**Task directions**
Below are some records. Print exactly the lines between the one holding "Viewport: 1513px width, 784px height." and the one holding "You are a computer-use agent. Image resolution: width=1184", inclusive, and nothing else.

**Supplied data**
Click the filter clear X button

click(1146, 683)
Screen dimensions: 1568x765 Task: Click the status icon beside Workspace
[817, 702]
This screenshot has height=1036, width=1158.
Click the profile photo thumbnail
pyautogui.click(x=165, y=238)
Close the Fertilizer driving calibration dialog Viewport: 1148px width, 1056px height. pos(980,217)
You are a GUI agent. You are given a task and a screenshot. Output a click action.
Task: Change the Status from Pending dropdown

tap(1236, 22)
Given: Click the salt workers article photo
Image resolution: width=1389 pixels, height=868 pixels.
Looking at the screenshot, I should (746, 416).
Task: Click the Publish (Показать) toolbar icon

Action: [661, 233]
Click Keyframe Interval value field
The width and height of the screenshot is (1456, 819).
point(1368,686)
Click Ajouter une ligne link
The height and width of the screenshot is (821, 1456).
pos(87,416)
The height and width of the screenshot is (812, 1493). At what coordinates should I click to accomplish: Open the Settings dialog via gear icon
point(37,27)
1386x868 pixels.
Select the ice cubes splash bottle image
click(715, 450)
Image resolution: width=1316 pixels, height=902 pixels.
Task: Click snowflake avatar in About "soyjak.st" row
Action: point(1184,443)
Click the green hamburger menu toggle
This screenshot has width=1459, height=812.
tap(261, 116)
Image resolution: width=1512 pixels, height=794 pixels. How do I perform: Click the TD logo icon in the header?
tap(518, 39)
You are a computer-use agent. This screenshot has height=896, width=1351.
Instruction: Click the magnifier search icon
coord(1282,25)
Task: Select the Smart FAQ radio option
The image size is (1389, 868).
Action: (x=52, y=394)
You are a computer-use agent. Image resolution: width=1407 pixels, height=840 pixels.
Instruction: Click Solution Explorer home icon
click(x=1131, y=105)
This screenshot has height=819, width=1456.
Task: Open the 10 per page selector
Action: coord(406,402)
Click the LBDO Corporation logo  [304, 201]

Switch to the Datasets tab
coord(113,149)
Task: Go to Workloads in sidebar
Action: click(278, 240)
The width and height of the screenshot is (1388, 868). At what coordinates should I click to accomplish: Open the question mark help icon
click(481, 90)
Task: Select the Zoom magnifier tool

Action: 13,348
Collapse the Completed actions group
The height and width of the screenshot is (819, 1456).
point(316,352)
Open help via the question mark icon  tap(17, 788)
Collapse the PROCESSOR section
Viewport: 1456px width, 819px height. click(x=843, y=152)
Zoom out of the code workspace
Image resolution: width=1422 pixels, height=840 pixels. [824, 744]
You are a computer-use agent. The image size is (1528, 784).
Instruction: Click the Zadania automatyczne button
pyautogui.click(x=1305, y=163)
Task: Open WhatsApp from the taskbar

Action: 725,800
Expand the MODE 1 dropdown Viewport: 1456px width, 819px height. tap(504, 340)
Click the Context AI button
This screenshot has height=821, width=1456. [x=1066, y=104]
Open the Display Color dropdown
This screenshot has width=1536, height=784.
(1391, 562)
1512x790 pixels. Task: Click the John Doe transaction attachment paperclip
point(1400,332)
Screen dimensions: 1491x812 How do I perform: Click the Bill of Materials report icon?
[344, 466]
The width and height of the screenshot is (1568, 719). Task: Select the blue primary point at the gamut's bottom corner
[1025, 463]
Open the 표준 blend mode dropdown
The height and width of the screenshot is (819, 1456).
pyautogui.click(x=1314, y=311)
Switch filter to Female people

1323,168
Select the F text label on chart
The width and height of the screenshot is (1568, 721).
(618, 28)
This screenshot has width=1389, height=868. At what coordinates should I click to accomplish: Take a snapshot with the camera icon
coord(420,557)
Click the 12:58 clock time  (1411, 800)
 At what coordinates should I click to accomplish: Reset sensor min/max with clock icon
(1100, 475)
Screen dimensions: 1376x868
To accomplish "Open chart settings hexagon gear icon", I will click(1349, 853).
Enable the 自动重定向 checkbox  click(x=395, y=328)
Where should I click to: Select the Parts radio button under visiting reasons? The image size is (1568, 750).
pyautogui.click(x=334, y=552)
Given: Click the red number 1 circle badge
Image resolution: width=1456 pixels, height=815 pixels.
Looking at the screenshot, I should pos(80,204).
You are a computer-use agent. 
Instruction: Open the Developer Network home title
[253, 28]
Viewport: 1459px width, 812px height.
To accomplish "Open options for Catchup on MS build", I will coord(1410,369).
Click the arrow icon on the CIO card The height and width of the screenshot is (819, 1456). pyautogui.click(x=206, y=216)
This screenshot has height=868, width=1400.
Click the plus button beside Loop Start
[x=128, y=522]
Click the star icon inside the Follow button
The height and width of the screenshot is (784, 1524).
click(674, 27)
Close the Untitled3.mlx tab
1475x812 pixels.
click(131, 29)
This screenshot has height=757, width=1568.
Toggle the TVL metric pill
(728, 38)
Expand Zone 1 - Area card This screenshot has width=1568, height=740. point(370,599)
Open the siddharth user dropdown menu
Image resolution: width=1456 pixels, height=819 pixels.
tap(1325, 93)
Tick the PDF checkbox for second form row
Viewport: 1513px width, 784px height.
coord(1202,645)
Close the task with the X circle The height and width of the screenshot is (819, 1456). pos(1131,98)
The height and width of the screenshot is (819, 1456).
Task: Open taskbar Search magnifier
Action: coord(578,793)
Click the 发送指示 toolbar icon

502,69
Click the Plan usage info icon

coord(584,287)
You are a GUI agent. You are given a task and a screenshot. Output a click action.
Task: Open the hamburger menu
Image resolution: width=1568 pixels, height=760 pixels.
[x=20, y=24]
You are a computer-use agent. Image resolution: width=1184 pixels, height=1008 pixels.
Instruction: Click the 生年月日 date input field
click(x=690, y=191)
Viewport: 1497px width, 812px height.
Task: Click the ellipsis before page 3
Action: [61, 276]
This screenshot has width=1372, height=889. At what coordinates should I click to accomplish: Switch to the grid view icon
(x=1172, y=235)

**Exercise output**
Viewport: 1513px width, 784px height.
coord(1202,645)
Close the task with the X circle The height and width of the screenshot is (819, 1456). pos(1131,98)
The height and width of the screenshot is (819, 1456).
Task: Open taskbar Search magnifier
Action: coord(578,793)
Click the 发送指示 toolbar icon

502,69
Click the Plan usage info icon

coord(584,287)
You are a GUI agent. You are given a task and a screenshot. Output a click action.
Task: Open the hamburger menu
Image resolution: width=1568 pixels, height=760 pixels.
[x=20, y=24]
You are a computer-use agent. Image resolution: width=1184 pixels, height=1008 pixels.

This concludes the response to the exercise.